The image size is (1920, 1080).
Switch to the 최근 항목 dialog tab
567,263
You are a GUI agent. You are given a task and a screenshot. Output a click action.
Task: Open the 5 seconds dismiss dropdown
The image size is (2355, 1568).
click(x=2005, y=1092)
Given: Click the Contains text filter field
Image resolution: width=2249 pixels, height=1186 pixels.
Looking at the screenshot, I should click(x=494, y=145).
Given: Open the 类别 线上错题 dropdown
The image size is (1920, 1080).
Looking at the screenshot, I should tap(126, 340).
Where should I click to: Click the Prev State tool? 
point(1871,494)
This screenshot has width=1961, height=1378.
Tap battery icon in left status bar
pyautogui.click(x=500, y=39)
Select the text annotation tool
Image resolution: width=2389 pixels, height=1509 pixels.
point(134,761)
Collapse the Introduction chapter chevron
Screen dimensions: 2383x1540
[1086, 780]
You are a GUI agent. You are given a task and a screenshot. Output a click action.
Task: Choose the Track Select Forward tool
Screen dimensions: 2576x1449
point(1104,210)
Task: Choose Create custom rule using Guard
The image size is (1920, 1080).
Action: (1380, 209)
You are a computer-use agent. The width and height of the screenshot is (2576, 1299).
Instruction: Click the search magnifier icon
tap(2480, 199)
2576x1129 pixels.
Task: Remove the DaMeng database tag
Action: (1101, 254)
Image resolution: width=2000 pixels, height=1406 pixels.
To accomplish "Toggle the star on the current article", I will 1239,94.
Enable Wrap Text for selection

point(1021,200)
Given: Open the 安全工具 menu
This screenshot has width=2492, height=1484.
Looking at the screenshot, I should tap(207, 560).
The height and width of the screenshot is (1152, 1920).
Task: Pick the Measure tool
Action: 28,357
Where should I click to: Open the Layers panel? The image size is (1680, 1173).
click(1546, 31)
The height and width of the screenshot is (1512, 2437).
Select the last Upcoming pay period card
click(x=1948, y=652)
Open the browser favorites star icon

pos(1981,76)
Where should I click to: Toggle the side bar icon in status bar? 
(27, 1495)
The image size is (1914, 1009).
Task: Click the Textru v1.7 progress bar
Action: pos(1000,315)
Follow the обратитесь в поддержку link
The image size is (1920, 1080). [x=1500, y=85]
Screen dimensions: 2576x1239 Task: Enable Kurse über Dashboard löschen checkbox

^^^^^^^^^^^^^^^^

# Exercise
Copy, from the material, each line that holds the string "dropdown".

# Exercise result
Task: Open the 5 seconds dismiss dropdown
Given: Open the 类别 线上错题 dropdown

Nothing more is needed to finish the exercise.